“Surprise, You Are Getting a Raise!”

If your boss called you or came up to you right now to tell you, “Hey, surprise! We got an unexpected increase in our budget and are giving you a raise,” would that somehow incentivize you to work a little harder? A study by the Harvard Business School shows that surprise raises could be more effective at encouraging people to be more productive:

The study used oDesk, a global online network of freelancers, to hire 266 people to do data entry work for the experiment. Because oDesk gave the researchers information about past work history and what freelancers had been paid for previous assignments, they had a sense of how the workers might respond to various levels of pay.

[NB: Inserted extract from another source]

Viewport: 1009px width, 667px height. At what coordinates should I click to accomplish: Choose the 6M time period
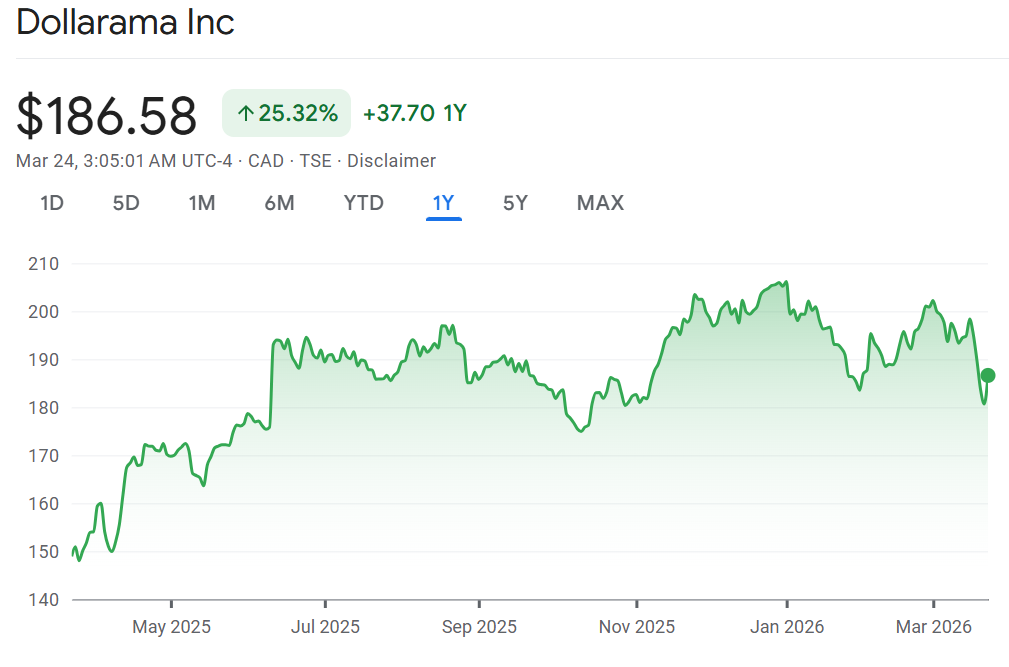click(279, 203)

It hired workers for whom a $3 and $4 per hour wage represented an improvement on what they’d made in the past. While that may sound unbelievably low, keep in mind the workers they recruited came from a global pool of candidates. (And of course, that the size of academic research budgets is not the same as a corporate balance sheet.)

It divided the job offers into three types. One group was told they’d be paid $3 an hour. Another group was initially offered $3 an hour, but before the work began, they got some good news: The budget had unexpectedly been increased and they would now get $4 an hour. The final group was offered $4 an hour from the start. What they found was that the second group worked harder than the third, even though the two were ultimately paid the same. The results showed a roughly 20 percent higher productivity rate for the group that got the surprise bonus than the two that were paid either $3 or $4 from the start.

I generally look at these studies as just that — interesting case studies — but I thought about whether a surprise raise would somehow make me more productive at all the jobs I’ve had before. And perhaps the positive feelings from receiving a surprise raise would show up in my work. So maybe it’s not only what we’re paid that matters, but also how we’re paid.

It reminds me of a story a friend told me at the bar a few weeks ago: Her boss had come up to her and said, “Surprise, we are giving you a small raise!” and her response was: “Well, yes, it’s in my contract that I get a pay increase every year to keep up with inflation — is the raise more than what’s in my contract?” The response: “Sorry, no, this is all that we can offer you right now.”